LONDON (Bloomberg) — Call it a pre-Christmas lottery ticket, but someone in the oil market has been busy making a bold bet, buying contracts that will be profitable if oil surges again to $100/bbl.
The $100 December 2018 call option — a contract that gives the right to buy December 2018 futures at $100/bbl — was the most traded contract on Tuesday across the whole ICE Brent market, the latest sign of resurgent optimism in oil.
The deal doesn’t mean the market believes $100/bbl will happen, but as traders start to buy bullish options, it indicates that some are increasingly confident that the Organization of the Petroleum Exporting Countries can succeed in its quest to rebalance supply and demand.
“That’s a relatively cheap lottery ticket,” Ole Hansen, head of commodity strategy at Saxo Bank A/S, said by phone. “It’s clearly not the consensus in the market that we’re going to see a return to those prices any time soon, so it’s more likely a hedge against unforeseen geopolitical events during that time.”
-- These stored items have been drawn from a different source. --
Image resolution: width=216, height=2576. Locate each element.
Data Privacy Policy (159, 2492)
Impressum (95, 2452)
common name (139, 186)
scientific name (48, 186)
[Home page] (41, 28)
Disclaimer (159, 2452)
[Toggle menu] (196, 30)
Confidence in higher prices has returned since OPEC, Russia and other producers signed their first production cut deal in 15 years earlier this month. The International Energy Agency says that if the producers don’t cheat on their commitments, oil demand could overtake supply in the first half of next year, a significant change after three consecutive years of oversupply.
Still, the bet is tiny put in the context of the global oil market. Despite elevated trading in December 2018 $100 calls, the number held by investors didn’t rise much. Open interest in the options rose by 500 to almost 11,000, while options trading volumes fell to the lowest in about a month.
Hedge fund positioning data has showed renewed faith in higher oil prices recently. Bets that Brent crude prices will increase rose to the highest since 2011, when ICE’s public data began, in the week to Dec. 13. At the same time, bets that prices will decline fell to the lowest since October.
Options activity surged this month as OPEC and non-OPEC nations finalized a deal to cut production levels early next year. Investors bought more contracts to profit from higher WTI prices than ever before as analysts said options trading had “entered a new dimension.”